Plötzlich wieder Sommer

Annenheim – Feldkirchen – Ossiach 51 km

Das Wetter hatte komplett den Schalter umgelegt und plötzlich war wieder Sommer. Schon zum Frühstück wurden wir kräftig besonnt und dachten schon gar nicht mehr an die Wollsocken, die noch gar nicht wirklich weg geräumt waren.

Heute wollten wir um den Ossiachersee radeln mit einem kleinen Annex am Ende, der uns nach Feldkirchen führen sollte. Eine gemütliche Runde mit wenig Höhengewinn, da immer im Tal. Was in Kärnten generell immer gut möglich ist, weil hier viele Seen über Flusstäler verbunden sind. So hat auch der wenig alpenaffine Radler viele Möglichkeiten, ohne zu viel rackern zu müssen, unmotorisiert herum zu kommen.

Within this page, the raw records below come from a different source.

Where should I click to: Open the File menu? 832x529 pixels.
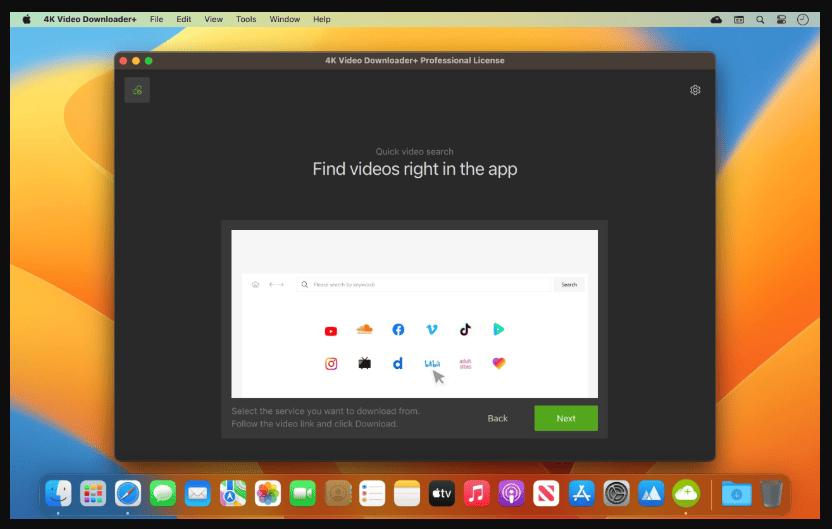[x=157, y=19]
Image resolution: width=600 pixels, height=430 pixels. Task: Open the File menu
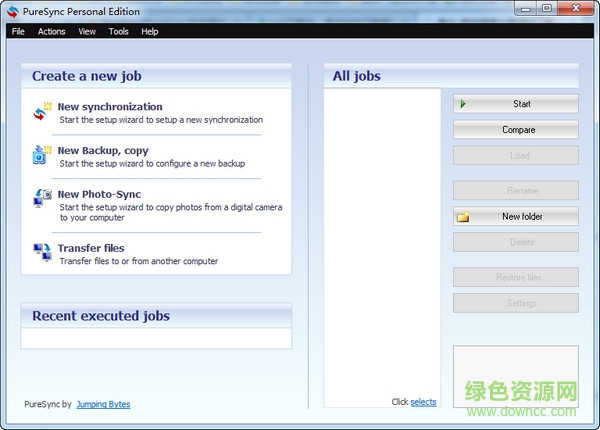pyautogui.click(x=18, y=31)

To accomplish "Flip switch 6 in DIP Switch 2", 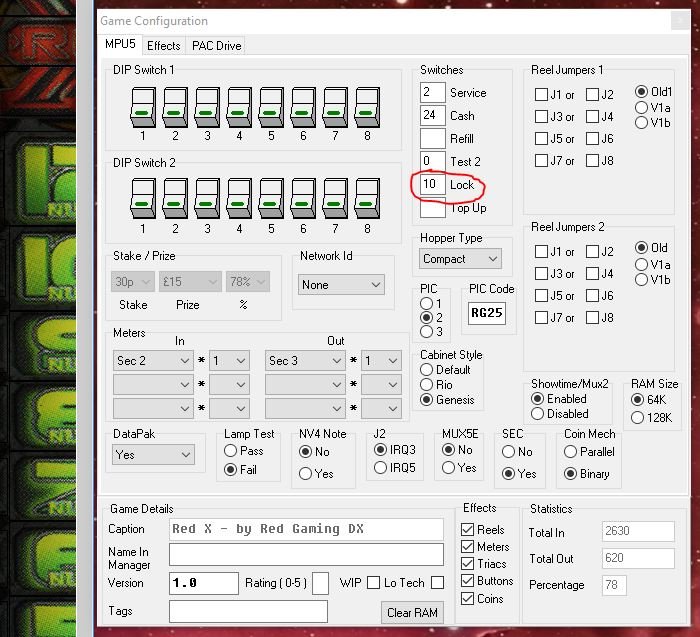I will click(303, 200).
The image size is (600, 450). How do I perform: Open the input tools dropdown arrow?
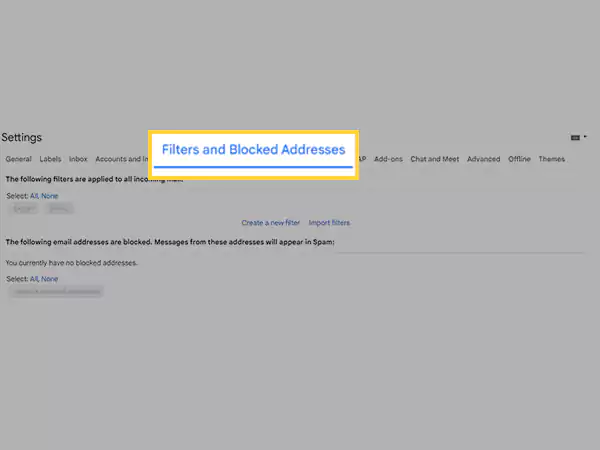pyautogui.click(x=585, y=137)
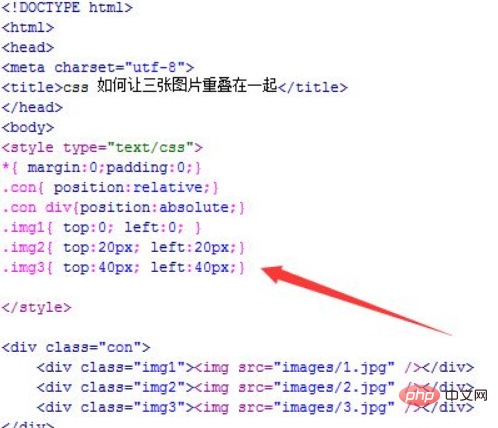
Task: Click the div class="con" line
Action: tap(76, 347)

An der Nordseite des Sees begannen wir unsere Runde. Einige schöne Villen stehen am Seeufer herum, das kennt man ja aus der Heimat. Und ohne darüber gewusst zu haben, kamen wir an dem wohl weltberühmten Domenig Steinhaus vorbei. Was im ersten Moment wie ein gelandetes Raumschiff aussah, aber ein sehr interessanter Bau ist, fast eher wie eine riesige Betonskulptur wirkt. Schon die Skulptur im Innenhof wirkt auf den ersten Blick wie ein Haufen Schutt und Bauschrott – auf den zweiten Blick merkt man, dass das Absicht war!

Das „Domenig Steinhaus“. Offensichtlich eine Architektur-Ikone.

Wir rollten so dahin, immer auf eigener Radroute, das haben die Kärntner gut organisiert. Am Straßenbelag wäre oft noch Verbesserungspotential. Wir wurden oft ganz schön durchgerüttelt.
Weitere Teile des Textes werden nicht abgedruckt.